I was watching “BBC: Extreme Pilgrim - Ascetic Christianity” (the beginning is boring; you may start watching it from 21st minute) and saw a Coptic monk Father Lazarus, modern-day hermit, living in a cave in the Egyptian desert.
http://www.youtube.com/watch?v=9VjU_505i6E
He looked like a fascinating character, so I googled some info about him and found this:
Father Lazarus El Anthony was born in Tasmania and had worked as a university lecturer in a provincial city in Australia teaching literature and philosophy, very often preaching against Christianity in many of his classes. He spent about forty-years of his life as a militant atheist, deriving his philosophy from Marxism. When his mother was diagnosed with incurable cancer and died, "he began realise that he had indentured himself to things, to the promise of illusory happiness; and began to understand the true paradox of existence: that it cannot be ordered or forecast." Ultimately he abandoned his life in Australia and went in search of God and freedom. His pilgrimage eventually brought him to rejecting the empty doctrine of Marxist Atheism and embracing the life of a Coptic Christian monk. He met H.H. Pope Shenouda III, who lead him to where he is today. Father Lazarus El Anthony lives in solitude on the Al-Qalzam Mountain (Egypt). It was in a cave at this mountain that the great hermit, the founder and the father of the monastic life, Saint Anthony the Great (Abba Antonius) lived. At the foot of the mountain lies St. Anthony's Monastery (Deir Mar Antonios), the oldest active Christian monastery in the world, founded in 356 AD, just after the saints' death.

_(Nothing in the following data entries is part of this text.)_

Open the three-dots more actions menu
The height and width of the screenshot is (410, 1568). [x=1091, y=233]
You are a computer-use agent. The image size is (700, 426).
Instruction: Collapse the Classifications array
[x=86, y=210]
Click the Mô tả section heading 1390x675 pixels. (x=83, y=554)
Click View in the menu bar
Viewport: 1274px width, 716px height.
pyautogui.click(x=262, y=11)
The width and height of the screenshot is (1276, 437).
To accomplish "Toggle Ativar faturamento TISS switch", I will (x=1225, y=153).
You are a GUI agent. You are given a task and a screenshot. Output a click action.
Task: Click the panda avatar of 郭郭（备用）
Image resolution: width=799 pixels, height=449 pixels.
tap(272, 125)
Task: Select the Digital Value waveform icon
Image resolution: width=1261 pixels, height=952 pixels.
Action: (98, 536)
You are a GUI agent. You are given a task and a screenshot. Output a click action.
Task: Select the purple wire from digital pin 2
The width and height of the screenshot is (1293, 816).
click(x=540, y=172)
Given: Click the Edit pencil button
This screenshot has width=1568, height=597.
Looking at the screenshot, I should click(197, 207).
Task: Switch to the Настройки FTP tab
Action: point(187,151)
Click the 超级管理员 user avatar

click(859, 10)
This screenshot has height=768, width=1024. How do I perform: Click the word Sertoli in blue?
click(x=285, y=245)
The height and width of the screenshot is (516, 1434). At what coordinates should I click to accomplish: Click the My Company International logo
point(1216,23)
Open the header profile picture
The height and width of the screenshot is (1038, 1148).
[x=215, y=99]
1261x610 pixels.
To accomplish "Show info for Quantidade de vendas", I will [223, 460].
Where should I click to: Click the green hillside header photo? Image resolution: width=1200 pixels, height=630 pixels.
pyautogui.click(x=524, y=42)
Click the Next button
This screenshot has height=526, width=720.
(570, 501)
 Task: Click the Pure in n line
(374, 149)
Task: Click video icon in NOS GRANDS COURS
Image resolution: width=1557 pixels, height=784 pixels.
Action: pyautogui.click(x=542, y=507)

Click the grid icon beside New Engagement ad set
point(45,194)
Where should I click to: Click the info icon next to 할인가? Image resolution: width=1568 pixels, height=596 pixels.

Conversion of Fr. Lazarus ElAnthony
http://www.youtube.com/watch?v=Z-armbcp-No
If you don’t have much time, I’d recommend to watch this short movie called “The Last Anchorite”.
The Last Anchorite part1
http://www.youtube.com/watch?v=uKXf_7Tt0-c
The Last Anchorite part2
http://www.youtube.com/watch?v=ag6WE__82Q8
Fr. Lazarus is definitely out of this world. I don’t know if he is a saint but he looks like one.